How do I evaluate $\frac{\partial t(Q,X, Y)}{\partial X}$ and $\frac{\partial t(Q,X, Y)}{\partial Y}$?

I mean, I would like to know how to correctly apply the chain rule.

* Addition *

I will try to give more information about my problem. Suppose that $a = b = n$ and that $f(A,B) = AB$ and $g(A,B) = BA + AB$ (actually this is only an example of possible functions $f$ and $g$). Then I have that:

$f(g(Q,X),Y) = f(XQ + QX, Y) = XQY + QXY$

Then, using matrix calculus (hoping there are no error!), I have that:

$ \frac{\partial t(Q,X,Y)}{\partial X} = QY + YQ\\ \frac{\partial t(Q,X,Y)}{\partial Y} = XQ + QX$

I can easily compute the result if I know the form of $f$ and $g$. Notice that the derivatives I obtained are in a matrix form. But actually I need to deal with generic functions. And for this reason I need to use the chain rule. The problem is that the chain rule formulas I know are helpful to derive the derivative with respect to a certain element of the matrix $X$ (or $Y$). In this case, I'm not able to have a matrix form of the derivatives.

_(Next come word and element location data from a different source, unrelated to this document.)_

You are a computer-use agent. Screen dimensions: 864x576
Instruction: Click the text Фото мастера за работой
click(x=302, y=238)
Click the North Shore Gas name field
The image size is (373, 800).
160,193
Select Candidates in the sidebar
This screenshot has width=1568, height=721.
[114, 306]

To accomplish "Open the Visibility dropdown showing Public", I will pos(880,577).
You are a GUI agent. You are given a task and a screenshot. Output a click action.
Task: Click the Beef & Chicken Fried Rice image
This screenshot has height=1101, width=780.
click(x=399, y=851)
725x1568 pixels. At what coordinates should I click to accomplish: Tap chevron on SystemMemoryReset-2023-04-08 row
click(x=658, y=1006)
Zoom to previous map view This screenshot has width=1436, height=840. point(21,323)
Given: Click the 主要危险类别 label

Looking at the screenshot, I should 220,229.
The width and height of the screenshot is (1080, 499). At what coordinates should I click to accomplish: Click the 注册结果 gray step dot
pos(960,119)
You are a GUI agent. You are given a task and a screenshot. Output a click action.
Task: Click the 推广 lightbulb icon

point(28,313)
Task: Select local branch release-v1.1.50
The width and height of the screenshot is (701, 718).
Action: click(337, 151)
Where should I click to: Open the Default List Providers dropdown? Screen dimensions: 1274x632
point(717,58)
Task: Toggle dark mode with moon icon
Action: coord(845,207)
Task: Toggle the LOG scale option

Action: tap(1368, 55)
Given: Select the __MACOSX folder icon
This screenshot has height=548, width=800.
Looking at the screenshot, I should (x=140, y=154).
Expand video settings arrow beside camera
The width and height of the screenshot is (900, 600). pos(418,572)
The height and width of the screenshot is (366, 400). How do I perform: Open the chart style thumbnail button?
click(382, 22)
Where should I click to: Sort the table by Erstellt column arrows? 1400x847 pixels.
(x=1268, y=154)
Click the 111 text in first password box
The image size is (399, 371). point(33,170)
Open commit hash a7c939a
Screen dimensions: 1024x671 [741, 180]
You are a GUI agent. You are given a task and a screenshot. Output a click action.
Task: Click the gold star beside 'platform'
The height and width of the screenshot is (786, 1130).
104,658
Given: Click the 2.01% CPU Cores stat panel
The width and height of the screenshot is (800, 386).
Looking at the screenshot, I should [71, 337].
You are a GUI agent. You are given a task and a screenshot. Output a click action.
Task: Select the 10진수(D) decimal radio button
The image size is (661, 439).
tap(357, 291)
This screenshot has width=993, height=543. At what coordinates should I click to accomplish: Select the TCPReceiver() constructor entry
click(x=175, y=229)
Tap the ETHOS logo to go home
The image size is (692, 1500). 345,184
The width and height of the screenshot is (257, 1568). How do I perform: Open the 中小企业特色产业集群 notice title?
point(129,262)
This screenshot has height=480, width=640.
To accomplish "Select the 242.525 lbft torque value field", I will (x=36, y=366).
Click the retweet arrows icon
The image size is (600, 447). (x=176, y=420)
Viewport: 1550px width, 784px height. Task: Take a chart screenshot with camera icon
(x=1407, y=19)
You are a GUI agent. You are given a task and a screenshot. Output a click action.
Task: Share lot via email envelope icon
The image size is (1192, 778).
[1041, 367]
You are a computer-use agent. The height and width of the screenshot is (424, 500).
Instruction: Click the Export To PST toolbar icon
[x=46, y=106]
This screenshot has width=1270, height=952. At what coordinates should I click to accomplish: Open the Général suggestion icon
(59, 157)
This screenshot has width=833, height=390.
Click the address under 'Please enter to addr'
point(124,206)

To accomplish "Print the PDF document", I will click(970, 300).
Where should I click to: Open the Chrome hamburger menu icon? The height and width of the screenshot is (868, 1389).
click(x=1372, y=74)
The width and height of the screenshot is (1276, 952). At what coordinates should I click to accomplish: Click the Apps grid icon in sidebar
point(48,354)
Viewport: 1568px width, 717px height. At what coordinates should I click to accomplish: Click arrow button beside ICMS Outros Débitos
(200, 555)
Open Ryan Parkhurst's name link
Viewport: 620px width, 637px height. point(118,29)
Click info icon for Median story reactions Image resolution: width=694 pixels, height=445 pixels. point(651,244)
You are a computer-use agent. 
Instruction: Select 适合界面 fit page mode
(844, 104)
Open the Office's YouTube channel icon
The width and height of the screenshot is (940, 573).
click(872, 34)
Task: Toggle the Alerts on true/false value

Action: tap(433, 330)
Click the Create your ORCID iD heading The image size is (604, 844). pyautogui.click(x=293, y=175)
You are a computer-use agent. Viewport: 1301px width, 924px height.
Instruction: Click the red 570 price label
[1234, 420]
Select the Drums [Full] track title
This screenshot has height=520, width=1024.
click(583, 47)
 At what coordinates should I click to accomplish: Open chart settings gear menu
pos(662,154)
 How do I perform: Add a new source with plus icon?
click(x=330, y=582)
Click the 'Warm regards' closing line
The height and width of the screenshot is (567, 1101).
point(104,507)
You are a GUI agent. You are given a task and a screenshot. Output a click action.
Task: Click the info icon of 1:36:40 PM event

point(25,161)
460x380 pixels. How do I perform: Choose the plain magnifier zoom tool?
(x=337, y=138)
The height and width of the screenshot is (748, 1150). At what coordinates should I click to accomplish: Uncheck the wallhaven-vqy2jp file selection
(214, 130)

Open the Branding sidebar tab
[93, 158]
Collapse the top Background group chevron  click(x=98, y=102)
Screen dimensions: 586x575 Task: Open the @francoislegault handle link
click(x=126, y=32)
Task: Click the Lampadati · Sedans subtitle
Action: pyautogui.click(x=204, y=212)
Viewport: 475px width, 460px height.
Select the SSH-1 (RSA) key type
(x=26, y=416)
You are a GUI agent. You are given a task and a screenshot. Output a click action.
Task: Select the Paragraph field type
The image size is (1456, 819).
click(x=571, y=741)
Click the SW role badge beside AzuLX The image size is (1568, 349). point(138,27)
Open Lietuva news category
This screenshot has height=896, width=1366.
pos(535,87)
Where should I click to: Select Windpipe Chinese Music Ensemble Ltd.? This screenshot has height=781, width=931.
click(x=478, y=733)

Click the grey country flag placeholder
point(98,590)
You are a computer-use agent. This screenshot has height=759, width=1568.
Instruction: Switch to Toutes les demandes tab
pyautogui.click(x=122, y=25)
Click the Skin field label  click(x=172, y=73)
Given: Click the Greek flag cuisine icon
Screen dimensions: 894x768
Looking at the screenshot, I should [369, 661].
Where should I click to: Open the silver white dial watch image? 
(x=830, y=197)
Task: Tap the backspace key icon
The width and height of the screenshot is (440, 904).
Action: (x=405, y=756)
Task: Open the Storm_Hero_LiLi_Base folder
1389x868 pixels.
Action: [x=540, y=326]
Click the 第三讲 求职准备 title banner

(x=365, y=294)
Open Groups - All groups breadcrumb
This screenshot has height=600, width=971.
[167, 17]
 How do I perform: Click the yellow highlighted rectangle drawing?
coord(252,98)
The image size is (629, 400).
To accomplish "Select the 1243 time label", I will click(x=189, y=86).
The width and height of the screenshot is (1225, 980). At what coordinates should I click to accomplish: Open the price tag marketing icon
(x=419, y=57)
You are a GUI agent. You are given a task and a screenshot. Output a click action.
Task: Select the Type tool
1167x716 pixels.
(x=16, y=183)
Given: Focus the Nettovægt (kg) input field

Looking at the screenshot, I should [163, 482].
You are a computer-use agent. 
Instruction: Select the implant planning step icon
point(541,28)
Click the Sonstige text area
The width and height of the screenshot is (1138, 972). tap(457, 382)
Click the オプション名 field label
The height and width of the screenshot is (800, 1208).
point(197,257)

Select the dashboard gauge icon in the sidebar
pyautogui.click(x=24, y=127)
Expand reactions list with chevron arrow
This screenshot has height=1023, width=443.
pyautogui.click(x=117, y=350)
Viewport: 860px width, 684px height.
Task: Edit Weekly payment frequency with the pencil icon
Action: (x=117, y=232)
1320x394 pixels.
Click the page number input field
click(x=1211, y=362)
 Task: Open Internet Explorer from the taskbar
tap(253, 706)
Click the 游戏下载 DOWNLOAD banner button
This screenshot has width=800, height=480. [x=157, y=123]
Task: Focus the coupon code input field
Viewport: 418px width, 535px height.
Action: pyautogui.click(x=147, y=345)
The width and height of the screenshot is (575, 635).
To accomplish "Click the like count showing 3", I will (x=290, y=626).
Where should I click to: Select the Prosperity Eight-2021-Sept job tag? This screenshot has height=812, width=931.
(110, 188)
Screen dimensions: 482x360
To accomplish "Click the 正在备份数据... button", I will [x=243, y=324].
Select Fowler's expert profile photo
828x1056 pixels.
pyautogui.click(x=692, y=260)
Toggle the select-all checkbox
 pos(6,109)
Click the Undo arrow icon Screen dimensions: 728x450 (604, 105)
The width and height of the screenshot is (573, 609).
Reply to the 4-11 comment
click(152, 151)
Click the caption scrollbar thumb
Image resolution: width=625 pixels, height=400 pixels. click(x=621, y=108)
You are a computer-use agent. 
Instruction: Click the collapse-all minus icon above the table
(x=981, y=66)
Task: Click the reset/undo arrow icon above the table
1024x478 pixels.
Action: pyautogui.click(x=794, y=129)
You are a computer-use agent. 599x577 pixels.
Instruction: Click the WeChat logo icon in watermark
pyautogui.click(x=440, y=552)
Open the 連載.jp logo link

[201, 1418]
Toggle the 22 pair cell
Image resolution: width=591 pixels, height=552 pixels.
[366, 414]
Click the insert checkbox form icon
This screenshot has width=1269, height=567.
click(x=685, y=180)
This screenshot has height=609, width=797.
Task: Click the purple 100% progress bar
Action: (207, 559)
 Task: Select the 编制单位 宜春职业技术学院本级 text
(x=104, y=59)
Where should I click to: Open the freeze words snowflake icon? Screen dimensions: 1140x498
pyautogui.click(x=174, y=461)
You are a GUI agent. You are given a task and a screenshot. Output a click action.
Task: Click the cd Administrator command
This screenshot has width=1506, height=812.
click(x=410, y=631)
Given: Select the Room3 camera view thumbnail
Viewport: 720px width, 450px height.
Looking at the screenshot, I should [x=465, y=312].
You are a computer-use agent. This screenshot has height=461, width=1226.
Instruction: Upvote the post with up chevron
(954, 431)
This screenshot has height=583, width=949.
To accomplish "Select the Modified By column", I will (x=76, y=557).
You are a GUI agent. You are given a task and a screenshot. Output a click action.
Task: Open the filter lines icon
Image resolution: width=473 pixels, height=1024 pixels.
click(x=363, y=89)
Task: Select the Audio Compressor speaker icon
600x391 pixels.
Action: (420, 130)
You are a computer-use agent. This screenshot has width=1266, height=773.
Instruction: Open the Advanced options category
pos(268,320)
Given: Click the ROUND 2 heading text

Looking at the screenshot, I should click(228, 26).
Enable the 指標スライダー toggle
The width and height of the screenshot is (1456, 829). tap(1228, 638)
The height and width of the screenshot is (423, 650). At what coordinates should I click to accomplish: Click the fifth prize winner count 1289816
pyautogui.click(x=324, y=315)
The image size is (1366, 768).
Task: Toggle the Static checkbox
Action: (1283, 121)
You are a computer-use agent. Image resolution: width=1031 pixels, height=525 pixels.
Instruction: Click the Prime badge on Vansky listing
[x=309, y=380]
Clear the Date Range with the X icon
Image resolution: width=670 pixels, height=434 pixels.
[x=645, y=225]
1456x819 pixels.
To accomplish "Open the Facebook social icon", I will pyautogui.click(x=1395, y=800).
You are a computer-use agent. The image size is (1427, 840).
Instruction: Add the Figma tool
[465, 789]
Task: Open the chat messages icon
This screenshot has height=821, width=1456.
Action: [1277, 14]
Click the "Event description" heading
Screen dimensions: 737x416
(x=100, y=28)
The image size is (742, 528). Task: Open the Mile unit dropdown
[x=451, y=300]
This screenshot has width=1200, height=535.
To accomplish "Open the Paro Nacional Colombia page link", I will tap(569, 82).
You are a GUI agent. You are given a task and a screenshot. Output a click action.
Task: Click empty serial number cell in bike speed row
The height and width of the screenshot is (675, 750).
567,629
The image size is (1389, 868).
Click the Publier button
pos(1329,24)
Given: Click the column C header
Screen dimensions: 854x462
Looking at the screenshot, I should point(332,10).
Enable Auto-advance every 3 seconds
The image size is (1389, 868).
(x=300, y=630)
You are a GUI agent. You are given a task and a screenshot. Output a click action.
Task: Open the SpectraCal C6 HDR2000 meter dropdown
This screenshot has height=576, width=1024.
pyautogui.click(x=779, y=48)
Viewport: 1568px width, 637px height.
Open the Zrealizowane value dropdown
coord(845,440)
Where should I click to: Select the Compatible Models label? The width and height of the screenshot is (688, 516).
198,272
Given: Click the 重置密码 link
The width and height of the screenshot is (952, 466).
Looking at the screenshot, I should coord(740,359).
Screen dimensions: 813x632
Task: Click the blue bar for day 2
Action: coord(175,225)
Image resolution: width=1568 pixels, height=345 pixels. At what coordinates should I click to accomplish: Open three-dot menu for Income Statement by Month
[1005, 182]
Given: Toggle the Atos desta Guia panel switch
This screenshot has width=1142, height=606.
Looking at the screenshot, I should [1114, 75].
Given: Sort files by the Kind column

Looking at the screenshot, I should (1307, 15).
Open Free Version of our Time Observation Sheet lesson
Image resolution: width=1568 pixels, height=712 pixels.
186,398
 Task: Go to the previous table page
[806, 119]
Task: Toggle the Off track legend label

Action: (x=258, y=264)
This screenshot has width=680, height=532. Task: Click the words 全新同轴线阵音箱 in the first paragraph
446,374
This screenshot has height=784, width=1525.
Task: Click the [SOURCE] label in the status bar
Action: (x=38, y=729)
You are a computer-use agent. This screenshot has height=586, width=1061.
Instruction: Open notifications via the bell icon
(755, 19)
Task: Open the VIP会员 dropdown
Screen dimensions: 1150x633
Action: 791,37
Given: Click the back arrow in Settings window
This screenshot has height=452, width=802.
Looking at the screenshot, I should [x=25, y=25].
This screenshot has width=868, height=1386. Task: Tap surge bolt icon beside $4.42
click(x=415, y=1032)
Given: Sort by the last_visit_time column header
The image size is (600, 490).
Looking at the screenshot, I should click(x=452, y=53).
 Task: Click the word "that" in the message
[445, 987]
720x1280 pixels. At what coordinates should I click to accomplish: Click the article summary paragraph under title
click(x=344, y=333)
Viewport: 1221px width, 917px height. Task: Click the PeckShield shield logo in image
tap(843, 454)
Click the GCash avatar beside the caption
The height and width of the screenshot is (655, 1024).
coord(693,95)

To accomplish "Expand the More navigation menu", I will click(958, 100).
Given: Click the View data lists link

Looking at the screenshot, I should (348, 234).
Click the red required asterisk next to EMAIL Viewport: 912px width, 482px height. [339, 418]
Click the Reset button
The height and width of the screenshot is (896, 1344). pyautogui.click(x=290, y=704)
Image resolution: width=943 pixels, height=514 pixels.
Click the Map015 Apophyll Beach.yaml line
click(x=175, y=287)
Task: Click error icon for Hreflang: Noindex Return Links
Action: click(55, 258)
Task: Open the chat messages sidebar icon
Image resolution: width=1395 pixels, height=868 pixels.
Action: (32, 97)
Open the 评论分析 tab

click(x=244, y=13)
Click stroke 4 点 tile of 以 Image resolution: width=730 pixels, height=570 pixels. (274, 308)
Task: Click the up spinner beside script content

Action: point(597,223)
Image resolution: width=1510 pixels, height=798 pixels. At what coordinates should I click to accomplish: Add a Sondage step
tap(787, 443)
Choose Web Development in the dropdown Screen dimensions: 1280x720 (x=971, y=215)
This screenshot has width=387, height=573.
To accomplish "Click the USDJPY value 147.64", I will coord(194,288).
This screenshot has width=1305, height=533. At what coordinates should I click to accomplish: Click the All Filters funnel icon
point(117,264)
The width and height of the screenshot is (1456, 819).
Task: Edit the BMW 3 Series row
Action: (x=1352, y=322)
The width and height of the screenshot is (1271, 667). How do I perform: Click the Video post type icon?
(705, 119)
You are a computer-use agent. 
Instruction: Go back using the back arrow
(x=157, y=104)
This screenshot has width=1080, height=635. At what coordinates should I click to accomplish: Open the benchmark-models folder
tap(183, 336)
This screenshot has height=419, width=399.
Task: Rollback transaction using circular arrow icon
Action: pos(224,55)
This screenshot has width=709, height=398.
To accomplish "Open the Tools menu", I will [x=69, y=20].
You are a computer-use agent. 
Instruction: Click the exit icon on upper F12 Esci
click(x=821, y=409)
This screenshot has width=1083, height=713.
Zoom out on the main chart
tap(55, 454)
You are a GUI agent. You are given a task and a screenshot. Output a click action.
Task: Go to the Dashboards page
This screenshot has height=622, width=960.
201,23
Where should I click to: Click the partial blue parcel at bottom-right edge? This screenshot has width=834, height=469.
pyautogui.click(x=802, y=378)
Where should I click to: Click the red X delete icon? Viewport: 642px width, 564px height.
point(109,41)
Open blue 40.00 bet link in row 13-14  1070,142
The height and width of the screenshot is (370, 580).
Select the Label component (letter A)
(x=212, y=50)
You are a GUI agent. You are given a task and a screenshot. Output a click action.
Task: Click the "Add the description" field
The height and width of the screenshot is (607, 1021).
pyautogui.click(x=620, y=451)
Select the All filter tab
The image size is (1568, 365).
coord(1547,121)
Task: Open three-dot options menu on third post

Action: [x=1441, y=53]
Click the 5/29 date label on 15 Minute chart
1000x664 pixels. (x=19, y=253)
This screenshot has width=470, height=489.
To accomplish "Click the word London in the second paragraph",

So, my question is... there is a chain rule formula I'm missing which let me describe these derivatives in a matrix form?

* Addition 2 *

The chain rule formulas that I know are reported here http://en.wikipedia.org/wiki/Matrix_calculus#Scalar-by-matrix_identities (see the 7th row of the table)

  • 0
    I'm going to try to give more details in my question2012-12-19

1 Answers 1

3

Let's use uppercase letters for the matrix variables, so they're easy to distinguish from the lowercase scalars $\eqalign{ G &= G(Q,X) \cr F &= F(G,Y) \cr t &= {\rm tr}(F) = I:F \cr dt &= I:dF \cr }$ First, let's calculate the differential and gradient wrt $Y$ $\eqalign{ dt &= I:\Big(\frac{\partial F}{\partial Y}:dY\Big) \cr \frac{\partial t}{\partial Y} &= I:\frac{\partial F}{\partial Y} \cr }$ And now wrt $X$ $\eqalign{ dt &= I:\Big(\frac{\partial F}{\partial G}:\frac{\partial G}{\partial X}:dX\Big) \cr \frac{\partial t}{\partial X} &= I:\frac{\partial F}{\partial G}:\frac{\partial G}{\partial X} \cr\cr }$ Note that the matrix-by-matrix gradients are 4th order tensors. For example, here is one of the gradients in component form $\eqalign{ \Big(\frac{\partial G}{\partial X}\Big)_{ijkl} = \frac{\partial G_{ij}}{\partial X_{kl}}\cr\cr }$

Also note that colons are used to denote the double-contraction product, e.g. $\Big(\frac{\partial F}{\partial G}:\frac{\partial G}{\partial X}\Big)_{ijkl} = \frac{\partial F_{ij}}{\partial G_{mn}}\,\frac{\partial G_{mn}}{\partial X_{kl}}$